The first thing we were doing wrong is putting her to bed WAY too late. Weissbluth says that babies my daughter’s age should be going to bed between 5 and 8 p.m., not 10 p.m. like I was doing. He says that contrary to popular belief, an early bedtime doesn’t mean an early wakeup time (this has proven to be true thusfar).
For getting her to sleep at night, we picked the “graduated extinction” method. Which is where, after our bedtime routine, we put Babygirl down for the night whether she happens to be awake or asleep, say goodnight, and leave the room. If she cries, we wait 3 minutes before responding, then we go in and soothe her until she is quiet again. Then we leave. If she cries, we wait 5 minutes and repeat. Then 10 minutes thereafter until she falls asleep. The next night, we start by waiting 5 minutes. Then 10 then 15 thereafter, gradually increasing the time each night.
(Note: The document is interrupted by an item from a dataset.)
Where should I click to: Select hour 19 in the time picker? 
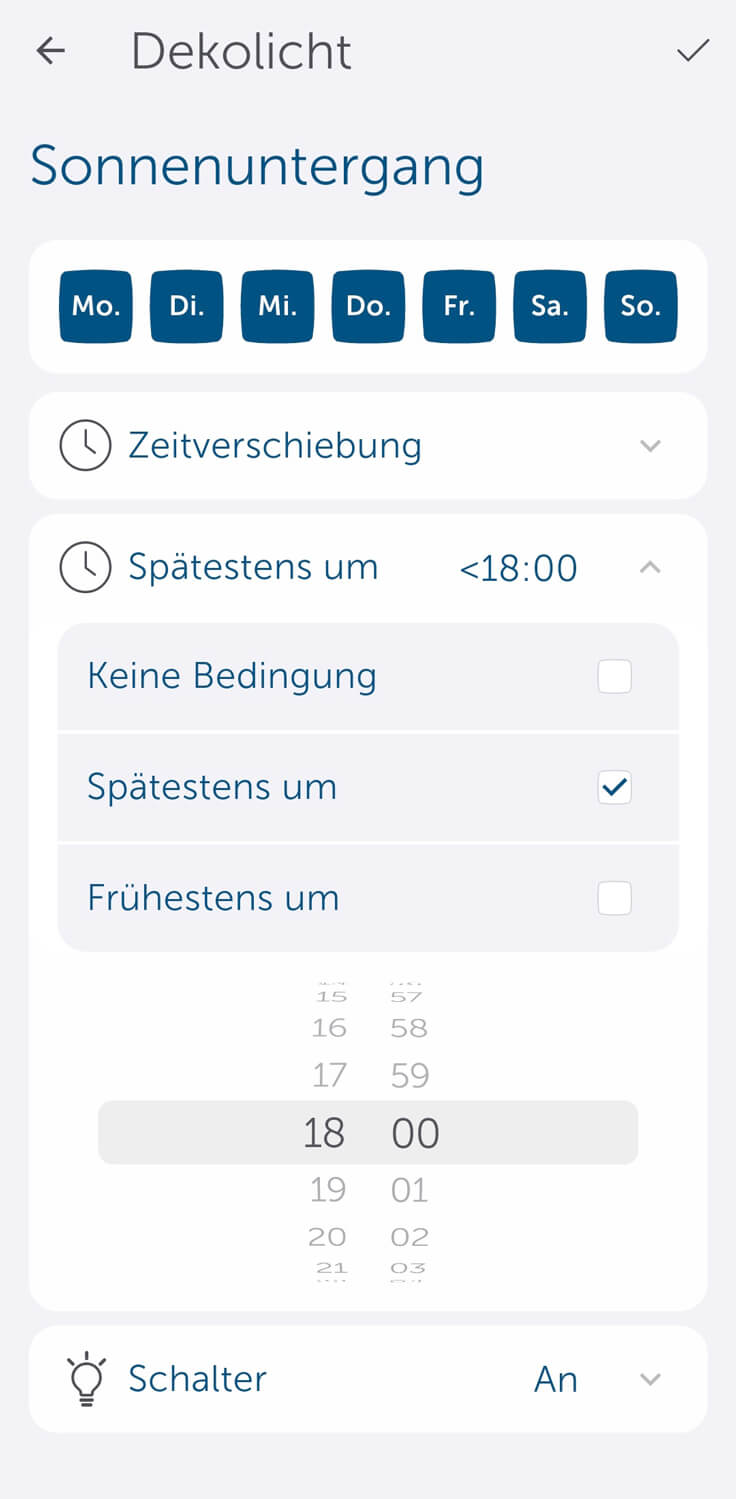[x=326, y=1190]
This felt the most comfortable to me because I want my baby to get better sleep than she had been, but I just couldn’t be spending 2-3 hours trying to GET her to sleep every night, only to have her wake up 10 minutes after I accomplish that. She needed to learn to soothe herself to sleep, but I didn’t want to just set her in her crib and leave her to cry for hours on end without some sort of reassurance from me. I didn’t want her feeling like I’d completely abandoned her.
And so, I am a bad parent because I let my helpless Babygirl cry in her crib for several minutes at a time.
It should be noted that I do NOT agree with just letting your child cry any earlier than we started this. Newborns need to be responded to in order to develop that sense of trust and connection with their parents. But Babygirl was beginning to cry for no reason at bedtime. She was warm (but not too warm), fed, dry and tired. But she would just keep crying. No matter what I did, she would cry. Whether I walked, bounced, swayed, sang or shushed she would still fuss and cry.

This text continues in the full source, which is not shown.